Everyone appears to be in love with The LEGO Batman Movie. Taking the best character from 2014’s The LEGO Movie and giving him his own story is brilliant. Will Arnett voicing Batman is hilarious and I was really looking forward to the film. While I found the movie enjoyable (and also a little too long) I left the theater wanting more of a story.
The best part of The LEGO Movie was that the ending cut to a live action scene with a boy and his father and you realize that everything you saw before was just the imagination of a child playing with LEGOs. That scene gave the film the warmth that it needed and helped to make sense of some of the antics that happened earlier on in the story. The new LEGO Batman Movie is also a story told from a child’s point of view, but it isn’t as clear. I went in thinking I was going to see one movie and ended up seeing another.
Despite the many references to just about every Batman franchise there is, this isn’t a “Batman” movie. It’s a movie about a LEGO figure called “Batman.” All the characters and elements are there, but you aren’t going to see a classic Batman story. He doesn’t even use his utility belt. Holy disappointment.
The thin plot revolves around the fact that Batman works alone and doesn’t need anybody. This of course is not true and Alfred his butler (Ralph Fiennes) tries to tell him so. Chaos erupts when the Joker (Zach Galifianakis) feels unappreciated. He thinks of himself as Batman’s arch enemy, but Batman is more annoyed with Superman (Channing Tatum) than the Joker. The Joker tries to tell Batman that they are one and the same. They both hate each other and therefore need each other. Batman counters and tells the Joker that he doesn’t mean a thing to him. Now bitter, the Joker rallies bad guys from other LEGO playsets (including King Kong, Lord Voldemort and various Gremlins) to retaliate against Batman. It’s not real clear what it is that the Joker wants other than attention.

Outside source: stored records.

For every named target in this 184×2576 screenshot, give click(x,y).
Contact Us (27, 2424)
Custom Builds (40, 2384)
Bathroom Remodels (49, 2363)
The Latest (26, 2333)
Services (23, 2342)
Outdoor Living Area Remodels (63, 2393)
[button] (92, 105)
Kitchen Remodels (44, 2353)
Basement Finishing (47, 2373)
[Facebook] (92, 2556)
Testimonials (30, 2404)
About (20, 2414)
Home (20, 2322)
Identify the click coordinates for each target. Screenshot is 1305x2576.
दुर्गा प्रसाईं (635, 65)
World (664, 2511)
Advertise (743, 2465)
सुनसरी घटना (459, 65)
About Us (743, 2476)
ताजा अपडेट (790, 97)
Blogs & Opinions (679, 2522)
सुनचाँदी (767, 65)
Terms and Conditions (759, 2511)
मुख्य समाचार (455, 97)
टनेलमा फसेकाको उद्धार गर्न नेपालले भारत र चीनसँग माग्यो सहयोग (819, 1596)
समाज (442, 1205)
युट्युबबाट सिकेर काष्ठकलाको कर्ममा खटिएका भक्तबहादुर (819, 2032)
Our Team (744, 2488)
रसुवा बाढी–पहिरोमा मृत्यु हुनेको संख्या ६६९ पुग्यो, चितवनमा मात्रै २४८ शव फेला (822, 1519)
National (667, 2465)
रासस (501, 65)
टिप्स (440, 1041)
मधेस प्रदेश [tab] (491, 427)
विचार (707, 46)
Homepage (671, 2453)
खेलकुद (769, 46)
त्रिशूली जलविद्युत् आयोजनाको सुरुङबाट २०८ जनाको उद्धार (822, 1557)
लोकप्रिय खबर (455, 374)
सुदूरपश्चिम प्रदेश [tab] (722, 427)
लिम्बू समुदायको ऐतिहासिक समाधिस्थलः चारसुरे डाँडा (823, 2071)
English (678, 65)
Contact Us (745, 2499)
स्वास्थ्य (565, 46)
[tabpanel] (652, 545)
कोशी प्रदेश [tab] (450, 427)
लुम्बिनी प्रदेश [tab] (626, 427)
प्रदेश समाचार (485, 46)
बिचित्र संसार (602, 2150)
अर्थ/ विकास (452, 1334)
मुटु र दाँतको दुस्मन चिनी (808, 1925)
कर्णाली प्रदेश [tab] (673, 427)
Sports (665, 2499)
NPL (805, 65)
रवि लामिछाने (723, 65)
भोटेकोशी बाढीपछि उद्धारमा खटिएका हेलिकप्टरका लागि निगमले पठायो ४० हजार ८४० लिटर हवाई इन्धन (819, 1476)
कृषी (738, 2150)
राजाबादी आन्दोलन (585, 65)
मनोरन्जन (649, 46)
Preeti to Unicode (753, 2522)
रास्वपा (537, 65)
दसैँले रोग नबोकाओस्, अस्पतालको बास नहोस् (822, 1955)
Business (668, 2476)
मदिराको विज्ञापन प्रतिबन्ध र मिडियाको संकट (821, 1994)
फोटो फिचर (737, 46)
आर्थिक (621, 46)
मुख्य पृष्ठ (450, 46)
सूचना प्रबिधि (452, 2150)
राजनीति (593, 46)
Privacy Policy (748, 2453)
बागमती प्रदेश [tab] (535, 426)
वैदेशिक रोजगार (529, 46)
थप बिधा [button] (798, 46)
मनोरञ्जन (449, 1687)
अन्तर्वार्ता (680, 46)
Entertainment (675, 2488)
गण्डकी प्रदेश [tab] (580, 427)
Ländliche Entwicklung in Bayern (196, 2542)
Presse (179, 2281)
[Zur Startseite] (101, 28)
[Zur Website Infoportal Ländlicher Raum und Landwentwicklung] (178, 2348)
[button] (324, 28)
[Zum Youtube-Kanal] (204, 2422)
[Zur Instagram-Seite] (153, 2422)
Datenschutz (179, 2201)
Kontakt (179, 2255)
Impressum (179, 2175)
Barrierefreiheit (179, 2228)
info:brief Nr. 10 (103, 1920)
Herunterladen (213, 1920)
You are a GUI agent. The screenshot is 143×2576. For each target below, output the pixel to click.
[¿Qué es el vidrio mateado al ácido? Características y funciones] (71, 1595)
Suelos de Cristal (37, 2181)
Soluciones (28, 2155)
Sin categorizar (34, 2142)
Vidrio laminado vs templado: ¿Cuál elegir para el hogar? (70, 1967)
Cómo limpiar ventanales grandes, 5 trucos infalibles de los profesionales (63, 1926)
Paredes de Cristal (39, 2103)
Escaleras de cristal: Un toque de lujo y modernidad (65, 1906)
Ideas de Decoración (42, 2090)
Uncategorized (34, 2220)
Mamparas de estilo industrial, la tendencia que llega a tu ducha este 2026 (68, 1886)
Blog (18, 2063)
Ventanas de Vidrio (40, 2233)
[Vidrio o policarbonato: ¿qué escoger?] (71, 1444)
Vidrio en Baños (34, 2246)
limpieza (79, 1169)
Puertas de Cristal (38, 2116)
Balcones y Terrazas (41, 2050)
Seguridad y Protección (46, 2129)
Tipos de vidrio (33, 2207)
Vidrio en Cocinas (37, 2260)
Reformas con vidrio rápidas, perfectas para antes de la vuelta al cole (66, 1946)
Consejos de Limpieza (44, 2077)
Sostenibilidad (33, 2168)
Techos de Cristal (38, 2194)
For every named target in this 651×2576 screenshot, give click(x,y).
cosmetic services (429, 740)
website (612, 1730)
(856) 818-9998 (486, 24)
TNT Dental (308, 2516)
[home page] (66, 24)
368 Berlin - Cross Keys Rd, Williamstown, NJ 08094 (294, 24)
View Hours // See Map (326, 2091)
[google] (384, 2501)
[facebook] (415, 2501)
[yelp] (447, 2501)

While the Joker is brewing his plan, Batman attends Commissioner Gordon’s retirement party as Bruce Wayne where it is announced that Gordon’s daughter, Barbara (Rosario Dawson) will become the next commissioner. She states that Batman does a good job, but that none of the villains have been captured. She believes that the police and Batman should work together. While at the party, Bruce inadvertently adopts orphan Dick Grayson (Michael Cera).
Back at home, Dick soon learns that his “father” and Batman are one in the same. Of course, he wants to be Batman’s sidekick and comes up with his own costume and calls himself Robin. When Batman backs down and realizes that he does need other people in his life, Barbara gets her own costume and becomes Batgirl and Alfred dresses up in the traditional blue and gray batsuit because “he’s partial to the 60s.” Now working as a team, Batman has a family of his own. The movie ends with a happy little song about “friends are family.”
As with The LEGO Movie, this film is visually stunning. The animation is a hybrid of stop motion and CGI and every scene is literally built brick by brick. The characters can’t move in any way different that the real toys do. And sorry ladies, Batman’s abs are painted on.
So, all in all, the movie has a nice message about the importance of family and the dialogue is very funny throughout but your heartstrings won’t be tugged all that much. While it can be argued that one shouldn’t expect a movie like this to have heart, but Disney even found a way to make you get a little choked up while watching Wreck-It Ralph, so it can be done.
While I didn’t love this movie, I did like it very much. Kids will love this movie and there really isn’t anything inappropriate in it that I found except maybe for the line where Dick Grayson says, “My real name is Richard Grayson, but everyone just calls me Dick” and Bruce Wayne says, “Well, kids can be cruel.”